Find every line in the entries below that contains the string "Viewport", with case counting, and copy each of those lines.

= = =

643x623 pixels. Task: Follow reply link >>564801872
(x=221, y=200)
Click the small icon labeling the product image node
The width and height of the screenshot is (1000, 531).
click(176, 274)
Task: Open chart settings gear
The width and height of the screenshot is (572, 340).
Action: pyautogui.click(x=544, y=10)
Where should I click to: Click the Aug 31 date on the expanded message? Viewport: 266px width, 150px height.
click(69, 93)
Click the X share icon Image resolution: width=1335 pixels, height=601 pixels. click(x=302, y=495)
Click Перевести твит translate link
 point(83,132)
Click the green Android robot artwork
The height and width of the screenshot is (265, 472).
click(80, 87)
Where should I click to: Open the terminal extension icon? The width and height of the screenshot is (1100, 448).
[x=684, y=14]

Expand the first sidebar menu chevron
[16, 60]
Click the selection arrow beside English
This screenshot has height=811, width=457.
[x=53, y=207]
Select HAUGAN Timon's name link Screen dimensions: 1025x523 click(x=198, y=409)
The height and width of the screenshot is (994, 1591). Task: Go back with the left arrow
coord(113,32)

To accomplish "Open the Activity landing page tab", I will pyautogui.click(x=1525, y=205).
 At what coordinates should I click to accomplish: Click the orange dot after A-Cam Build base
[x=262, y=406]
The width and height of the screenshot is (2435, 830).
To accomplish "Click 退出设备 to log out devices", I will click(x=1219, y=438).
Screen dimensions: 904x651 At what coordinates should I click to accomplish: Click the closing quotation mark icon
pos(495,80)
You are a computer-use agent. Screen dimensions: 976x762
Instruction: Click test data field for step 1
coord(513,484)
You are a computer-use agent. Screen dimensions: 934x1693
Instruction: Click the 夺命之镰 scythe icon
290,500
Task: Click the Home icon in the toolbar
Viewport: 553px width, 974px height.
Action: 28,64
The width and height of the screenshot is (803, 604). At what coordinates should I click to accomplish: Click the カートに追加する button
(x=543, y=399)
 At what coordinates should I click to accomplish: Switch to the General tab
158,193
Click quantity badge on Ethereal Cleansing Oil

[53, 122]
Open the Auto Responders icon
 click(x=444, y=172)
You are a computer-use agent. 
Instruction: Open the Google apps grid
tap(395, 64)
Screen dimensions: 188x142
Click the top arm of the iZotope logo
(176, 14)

= = =

WRITTEN ANSWER:
Where should I click to: Click the Aug 31 date on the expanded message? Viewport: 266px width, 150px height.
Viewport: 553px width, 974px height.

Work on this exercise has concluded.